So I've felt increasingly male the past few days and somehow today I brought it up at home with my family. I said something to the effect of, "I'm a guy sometimes," and my family had a lot of fun with it. I was jokingly called 'brother' and even 'son' this made me so freaking happy. I want to be called these things, even if it was a joke to my family it made me happy. I'm starting to wonder if maybe I'm not meant to be male because I prefer being called things like brother, son, he and young man. I like picturing myself flat chested, muscled and male. I can't see myself in the future because I just don't know what's going on with me. The fantasy when I'm male, tt makes me happy. Even when I am fairly happy being female I just feel so...vulnerable. I don't know it might be a passing phase but right now I'm being far more comfortable being a guy then a girl. I just don't know right now.
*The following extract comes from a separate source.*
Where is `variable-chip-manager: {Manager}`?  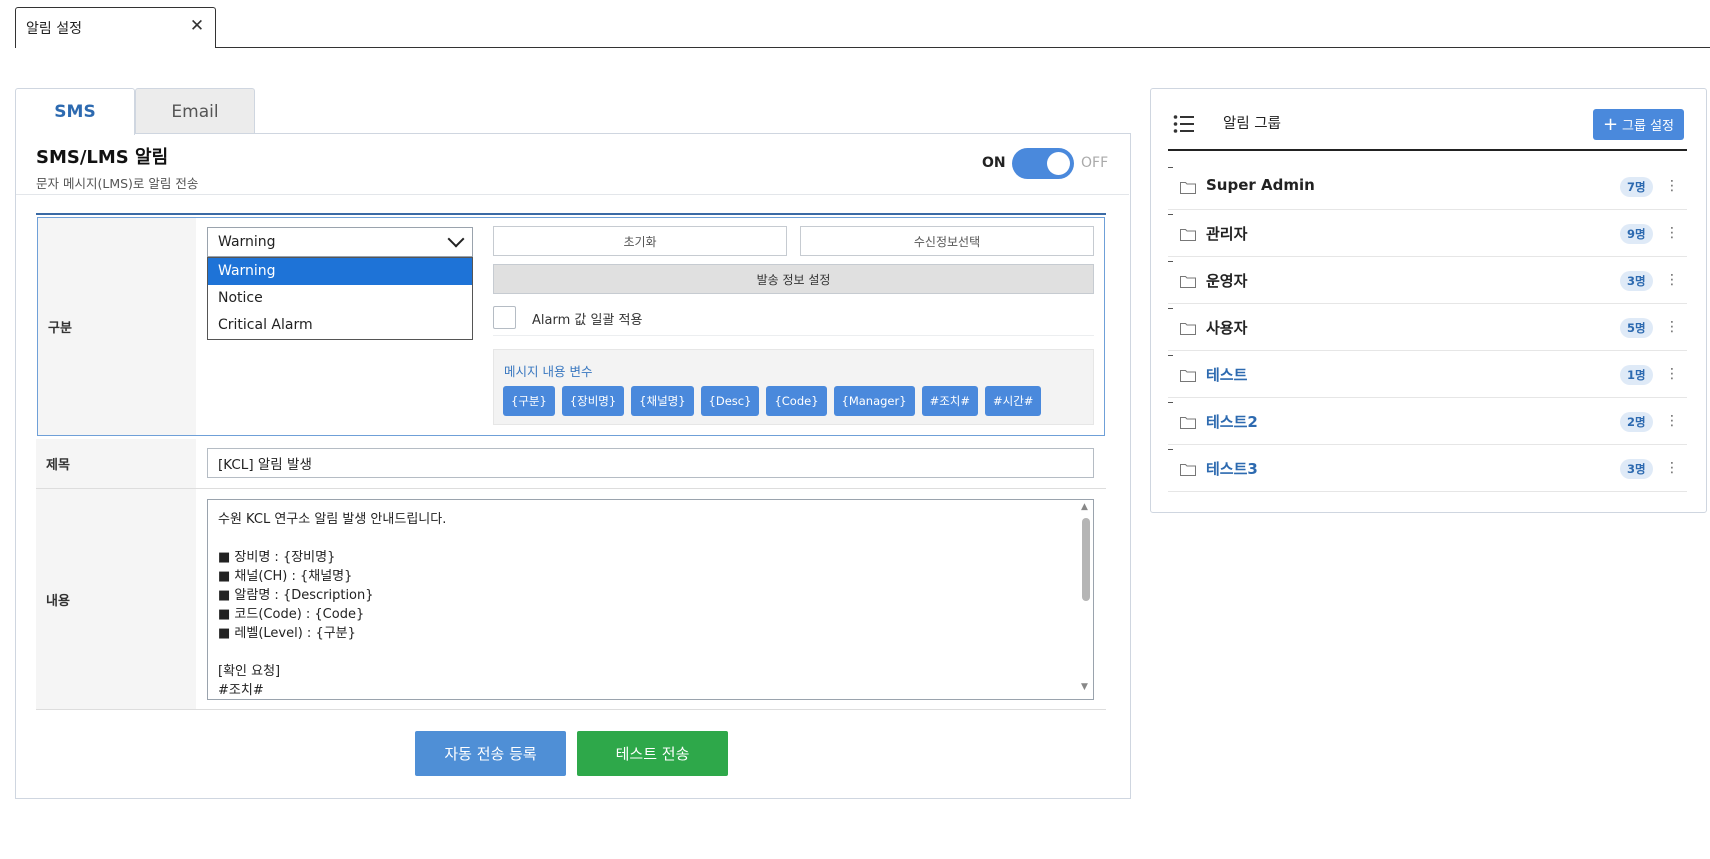 variable-chip-manager: {Manager} is located at coordinates (874, 401).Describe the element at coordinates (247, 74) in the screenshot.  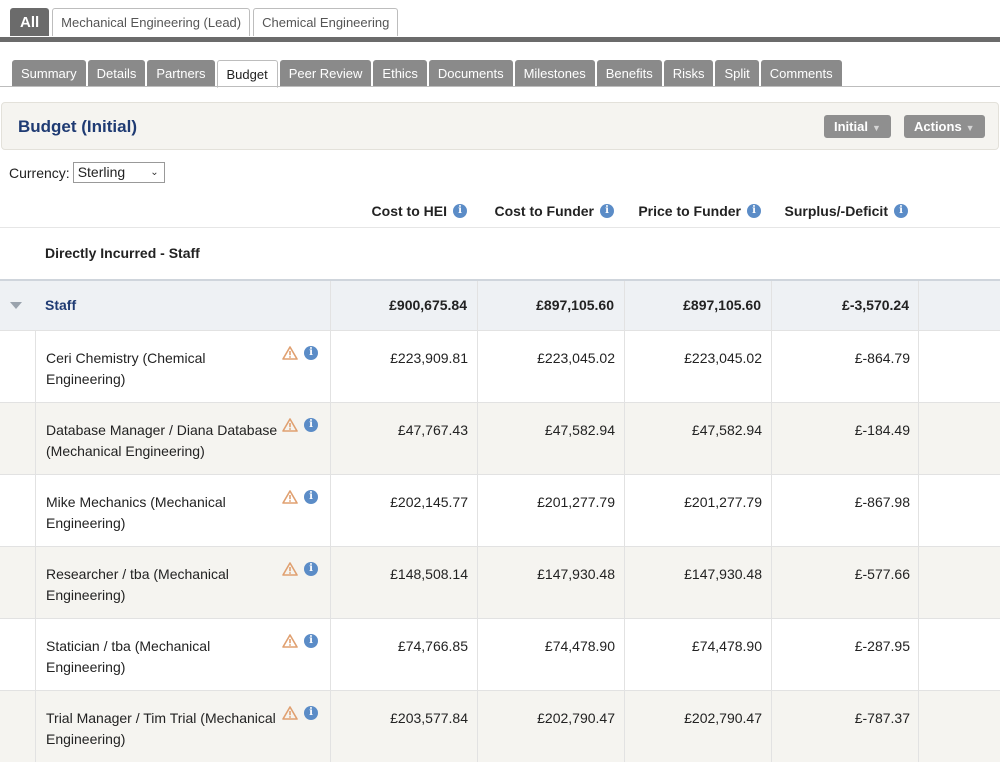
I see `tab-budget: Budget` at that location.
it is very possible that you could be trans, but take time to explore it in depth with yourself before you make any hasty decisions, but no matter what happens, you are still you, no matter what people say, just be true to you
Aye, I know it can be hard sometimes, but don't give up, don't jump to conclusions and take your time to investigate your feelings. Maybe let it sink in for a while. If something cannot let me go, not even after a long time, that's for me often a sign that it REALLY matters. (I'm someone who very quickly gets an obsession or interest in something, but when I don't really care it drops back to zero pretty quickly) Good luck bro! *hug* You're not alone, remember that!